So geht es dem Eis: TU Dresden analysiert Satellitenbilder der Antarktis

Der Antarktische Eisschild im Gebiet der Schirmacheroase, Ostantarktis. Expedition der TUD mit Messungen zur Kalibrierung von Satellitendaten im Januar 2015. // Foto: Ludwig Schröder

Antarktischer Eisschild: Neuartige Analyse von Satellitendaten zeigt detailliert die Veränderungen der vergangenen 40 Jahre

Seit den späten 1970er-Jahren vermessen Satelliten die Oberfläche der Ozeane und der großen eisbedeckten Gebiete der Erde. Ein Wissenschaftlerteam unter Federführung der Professur für Geodätische Erdsystemforschung der TU Dresden hat nun erstmals die Daten von sieben sogenannten Altimetersatelliten zur Höhenmessung gemeinsam ausgewertet, um die Veränderungen des Antarktischen Eisschildes über einen Zeitraum von 40 Jahren zu bestimmen.

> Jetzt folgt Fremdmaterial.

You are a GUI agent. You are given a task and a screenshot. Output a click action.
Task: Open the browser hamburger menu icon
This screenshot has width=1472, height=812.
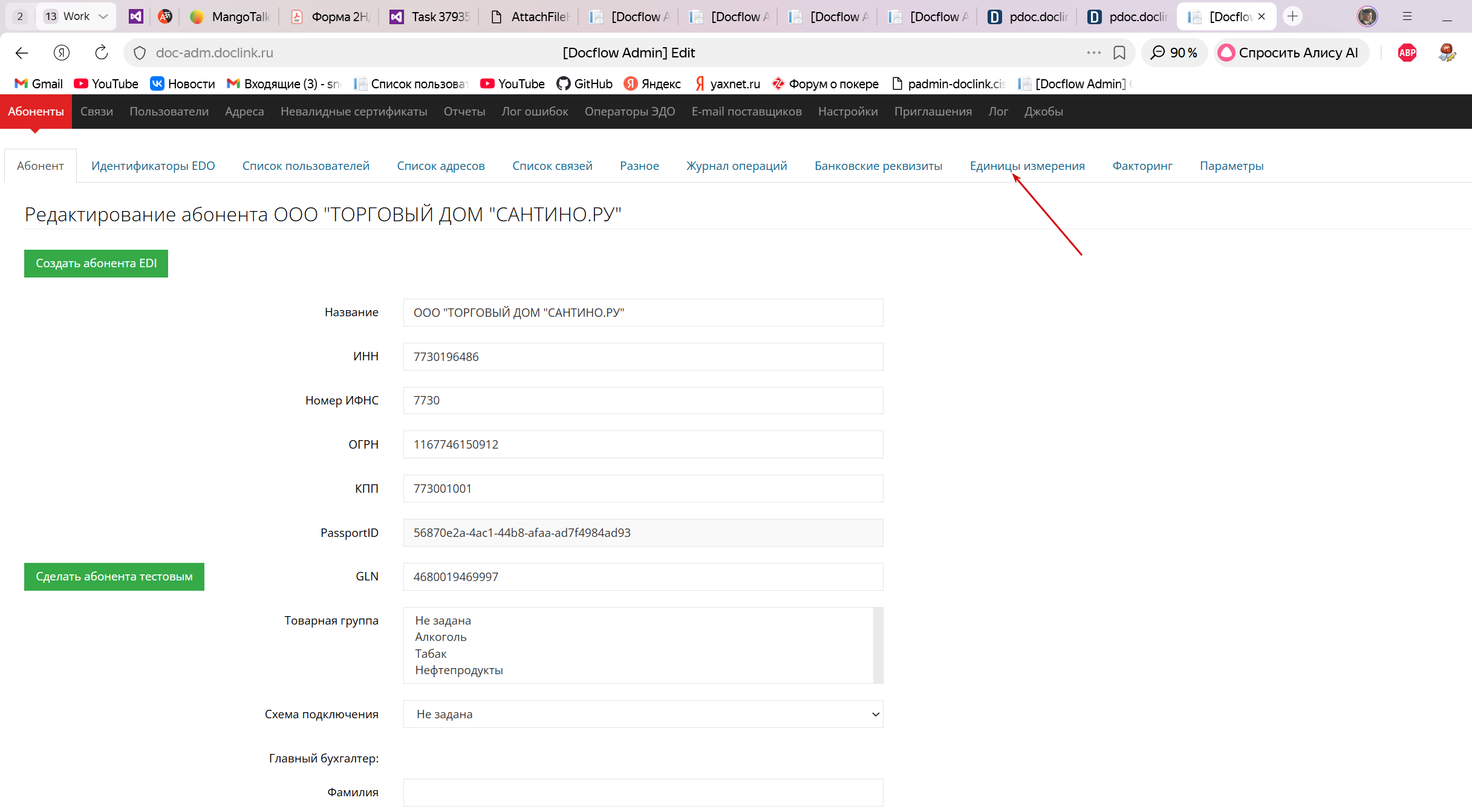pyautogui.click(x=1407, y=16)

Neue Ansätze bringen neue Erkentnisse

Bisherige Studien hatten die einzelne Satellitenmissionen meist isoliert voneinander betrachtet. Die Datensätze wurden nun miteinander kombiniert, alte Messungen darüber hinaus mit modernen Methoden neu ausgewertet. In einem aufwändigen Verfahren mussten die verschiedenen Radar- oder Lasermessungen gegenseitig kalibriert und dabei die unterschiedlichen Auflösungen der Sensoren berücksichtigt werden. Das Ergebnis sind nicht nur deutlich mehr Details, sondern auch neue Erkenntnisse. Wie sich die Höhe des Antarktischen Eisschildes verändert hat, können die Forscher nun in einheitlichen Zeitreihen in monatlicher Auflösung betrachten.

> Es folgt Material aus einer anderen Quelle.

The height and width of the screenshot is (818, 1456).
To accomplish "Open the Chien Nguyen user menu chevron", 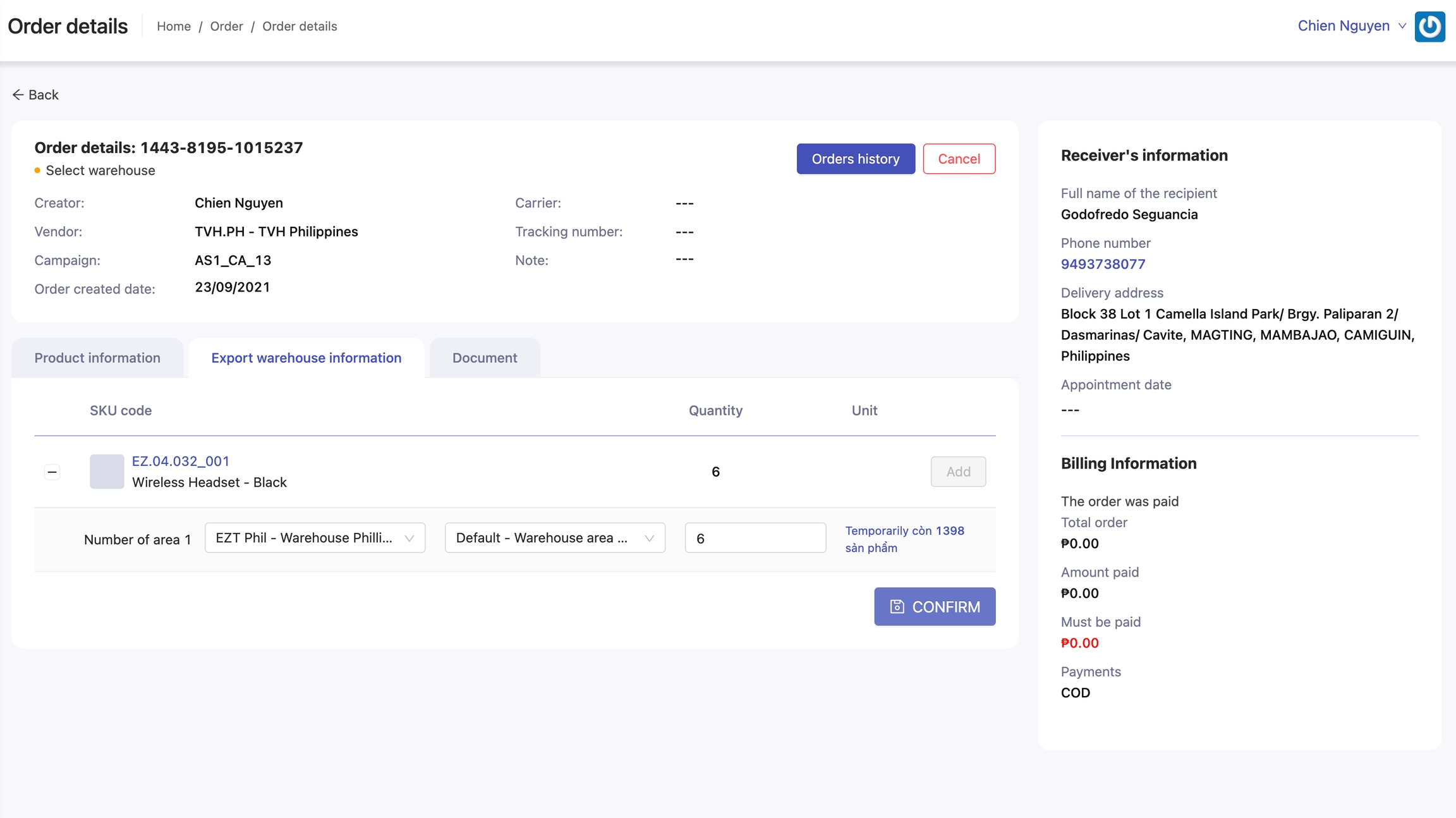I will [x=1402, y=27].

„Für den Großteil des Eisschildes gehen sie bis 1992 zurück, für einen 500km breiten Küstenstreifen, der bereits von den historischen Missionen beobachtet wurde, sogar bis 1978“, erklärt Ludwig Schröder, Doktorand und Hauptautor der Studie. „So können nun langzeitige Entwicklungen besser von Schwankungen zwischen unterschiedlichen Jahren, die beispielsweise mit dem El-Niño-Phänomen verbunden waren, getrennt werden.“ Die Unterscheidung zwischen kurzfristigen Wetterereignissen und der Klimaentwicklung ist somit einfacher. Zudem erhalten Klimaforscher oder Glaziologen mit den Zeitreihen eine wertvolle neue Forschungsgrundlage.

Deutlicher Eismassenverlust seit den 1990er-Jahren

Die Messergebnisse können auch als Kontrolle für Klimamodelle verwendet werden. „Besonders für die Zeit vor 1992 mussten sich Schätzungen von Massenänderungen bisher auf Klimamodelle verlassen“, sagt Prof. Martin Horwath, Professor für Geodätische Erdsystemforschung an der TU Dresden. „Wir sehen nun, dass die Modelle oft sehr gut mit den Messungen zusammenpassen. Wo wir Diskrepanzen vorfinden, ist dies ein Anlass, Modellannahmen zu hinterfragen.“ Überprüft wurden die Satellitenmessungen unter anderem mit Höhenprofilen, die unter Beteiligung der TU Dresden auf dem Eisschild gemessen wurden.

Doktorand Ludwig Schröder, Experte für die Messung und Analyse von Eisoberflächenhöhen, sieht mit der Studie einen deutlichen Eismassenverlust seit den 1990er-Jahren für den Antarktischen Eisschild als Ganzes bestätigt. „Ursache dafür ist die Beschleunigung vieler Ausflussgletscher, wie frühere Detailstudien bereits belegen. Die Eismassenverluste betrugen im Zeitraum 1992 bis 2017 durchschnittlich 85 Milliarden Tonnen pro Jahr. Seit 2010 haben sich diese Verluste jedoch in einigen Regionen stark beschleunigt, so dass wir für den Zeitraum 2010 bis 2017 deutlich größere Raten von 137 Milliarden Tonnen pro Jahr beobachten.“

Eine Milliarde Tonnen entspricht der Masse von einem Kubikkilometer Wasser. Die Studie, an der neben der TU Dresden auch das Alfred-Wegener-Institut für Polar- und Meeresforschung Helmholtz-Zentrum Bremerhaven sowie die Universität Utrecht (Niederlande) beteiligt sind, wurde am 5. Februar 2019 im Fachblatt „The Cryosphere“ veröffentlicht und durch die European Geosciences Union als herausragender Artikel („Highlight Article“) gelistet.